[[ SOURCE DATA, beginning ]]

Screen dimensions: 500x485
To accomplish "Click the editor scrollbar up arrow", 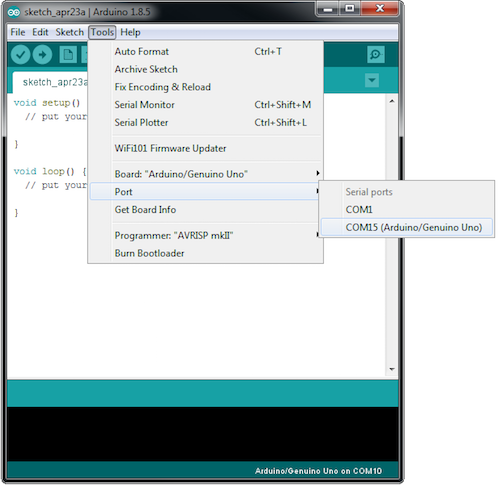I will click(392, 101).
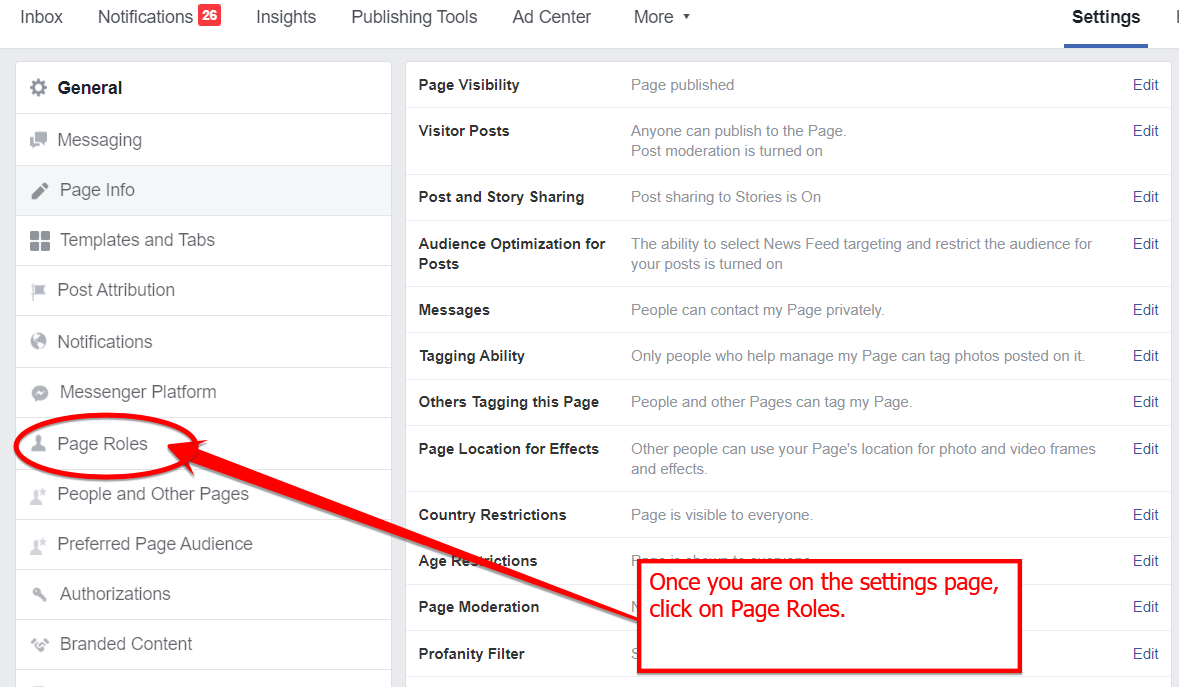The height and width of the screenshot is (687, 1179).
Task: Switch to Publishing Tools tab
Action: click(x=414, y=17)
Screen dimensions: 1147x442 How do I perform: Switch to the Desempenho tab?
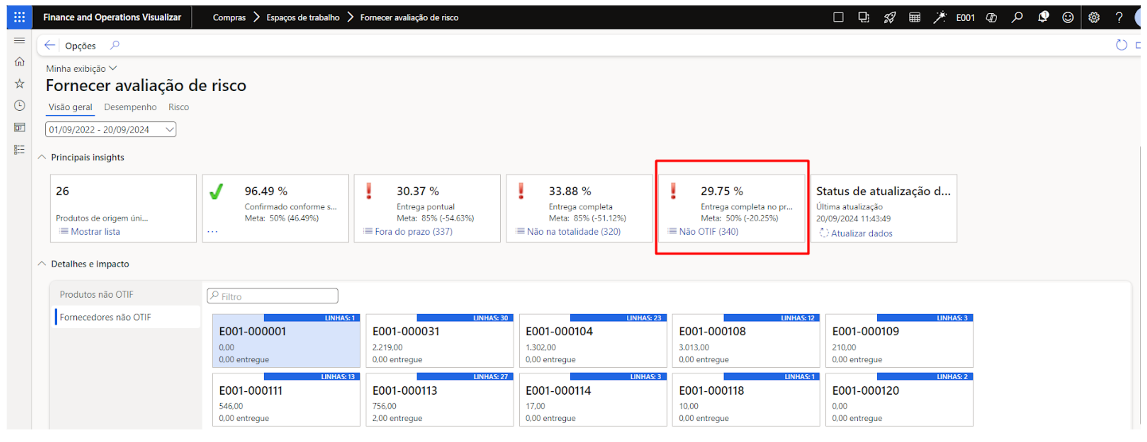click(130, 107)
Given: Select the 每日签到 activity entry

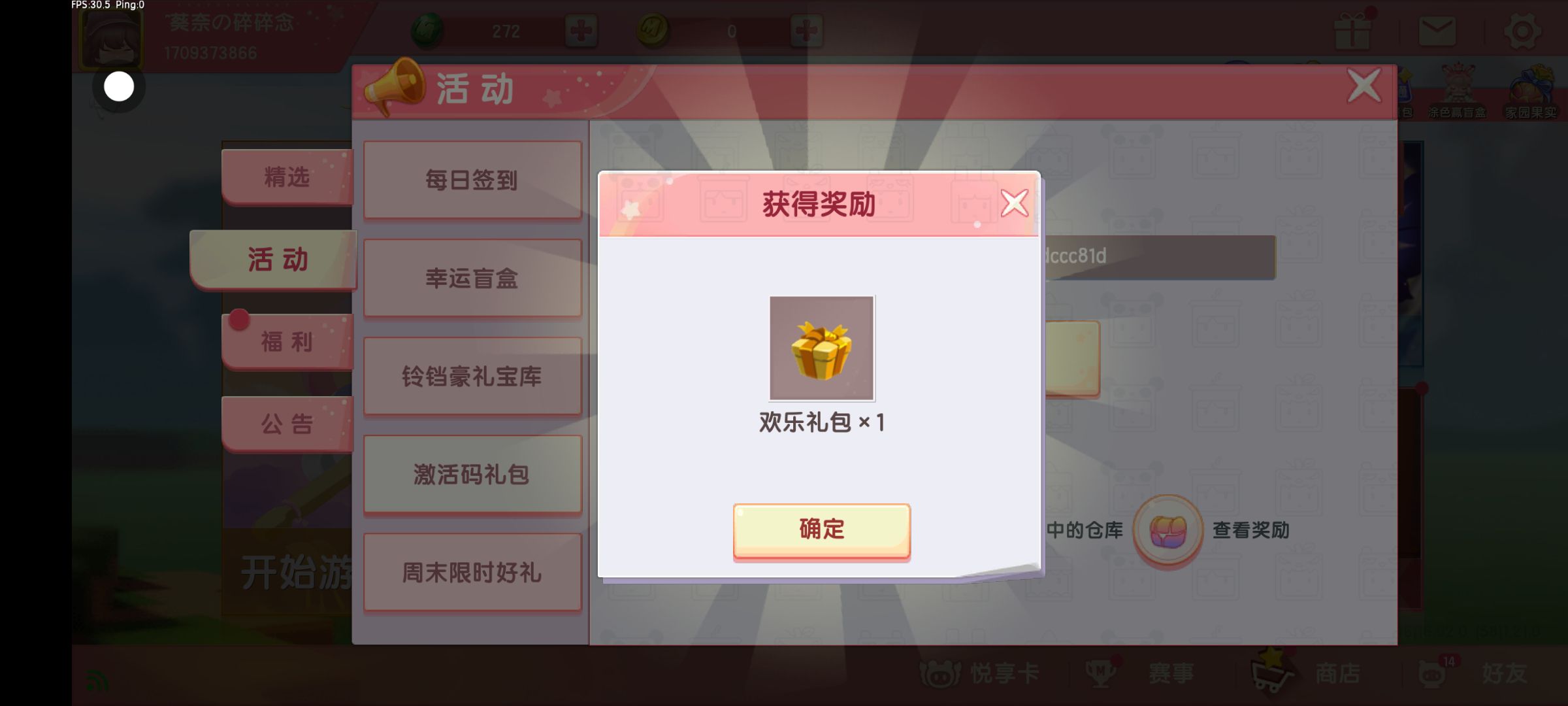Looking at the screenshot, I should click(x=472, y=180).
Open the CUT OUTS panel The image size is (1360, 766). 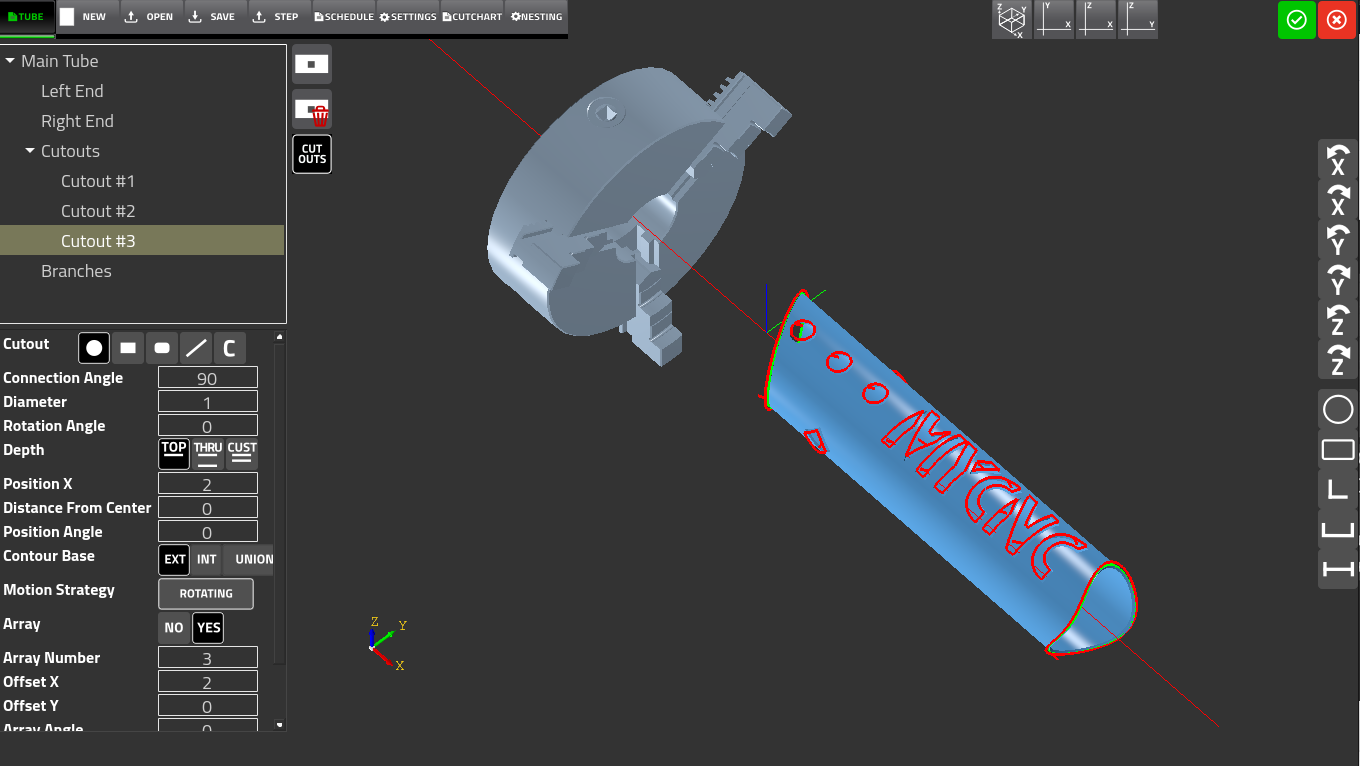(311, 154)
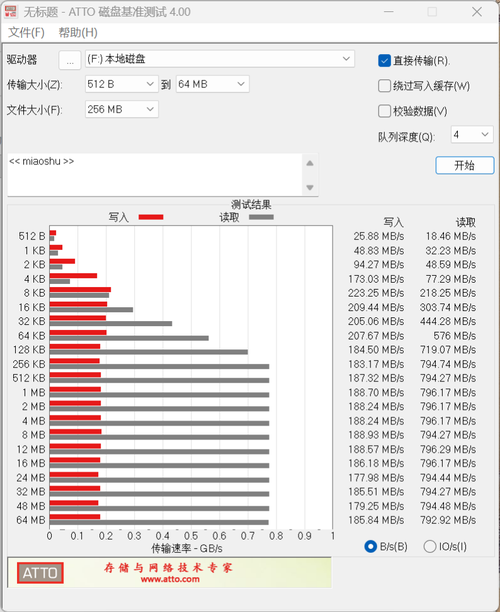The image size is (500, 612).
Task: Click the ATTO logo in the banner
Action: [x=40, y=573]
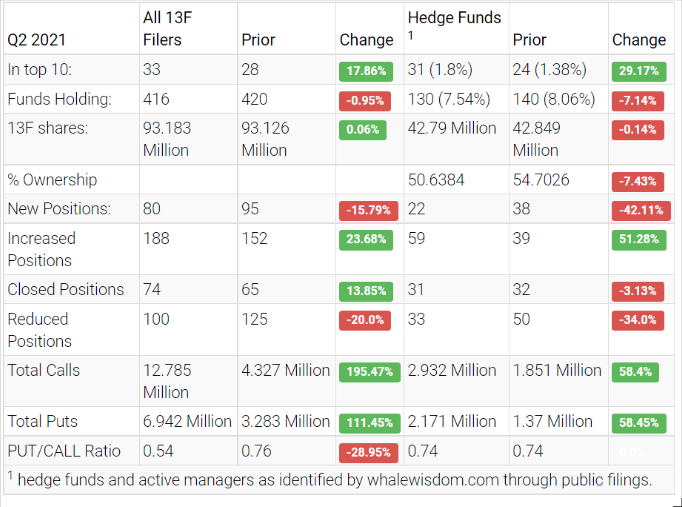The height and width of the screenshot is (507, 682).
Task: Select the % Ownership row label
Action: coord(52,180)
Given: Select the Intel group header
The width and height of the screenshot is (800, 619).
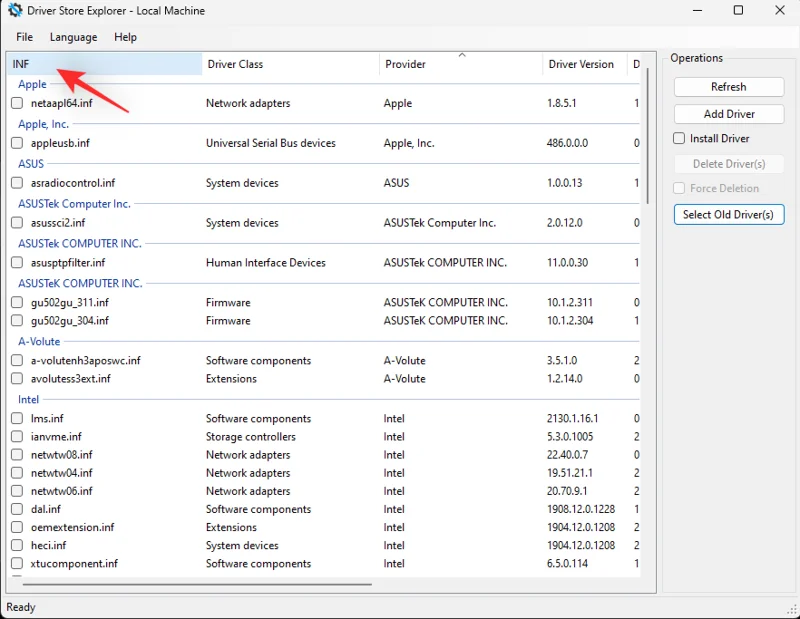Looking at the screenshot, I should pos(28,399).
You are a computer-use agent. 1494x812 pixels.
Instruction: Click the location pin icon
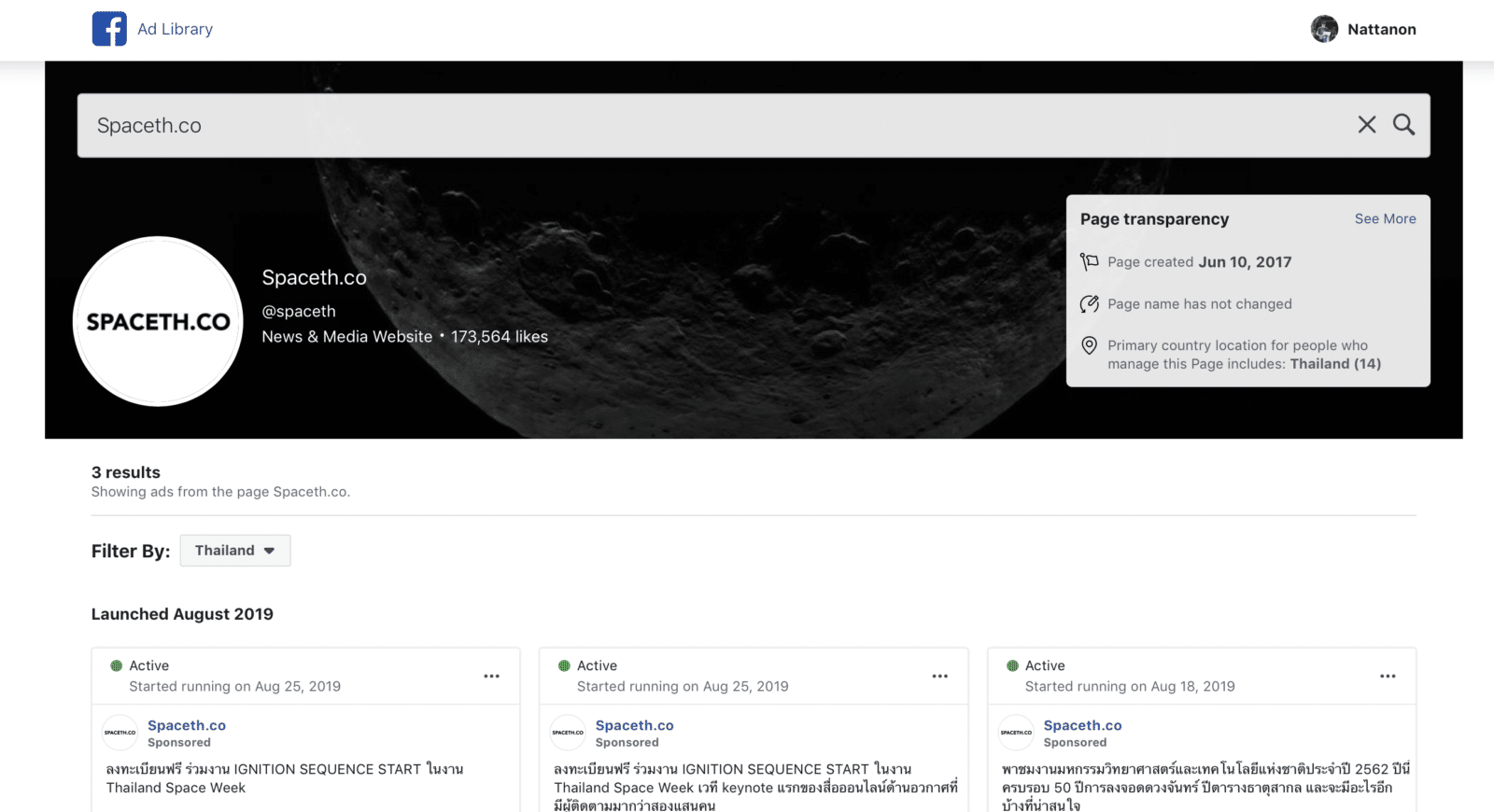point(1089,346)
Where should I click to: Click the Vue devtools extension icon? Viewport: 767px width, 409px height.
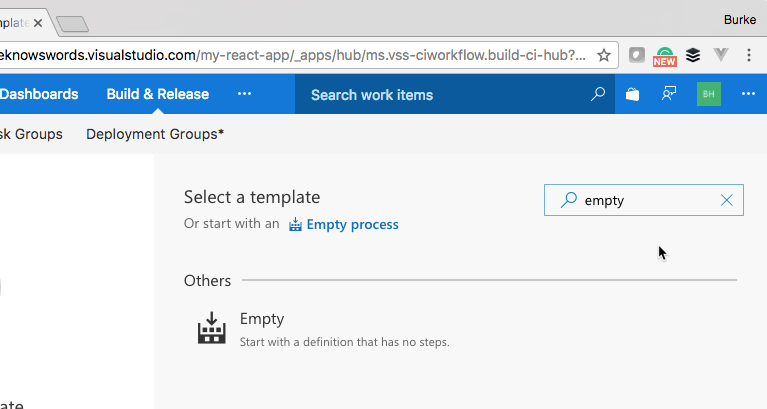721,55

[[ SOURCE DATA, end ]]

§ WORK TO BE COMPLETED
Return the lines exactly, from the one containing "You are a computer-use" through the last line above, including both ends and excluding every picture.

§ EXERCISE SOLUTION
You are a computer-use agent. 1494x812 pixels.
Instruction: Click the location pin icon
point(1089,346)
Where should I click to: Click the Vue devtools extension icon? Viewport: 767px width, 409px height.
721,55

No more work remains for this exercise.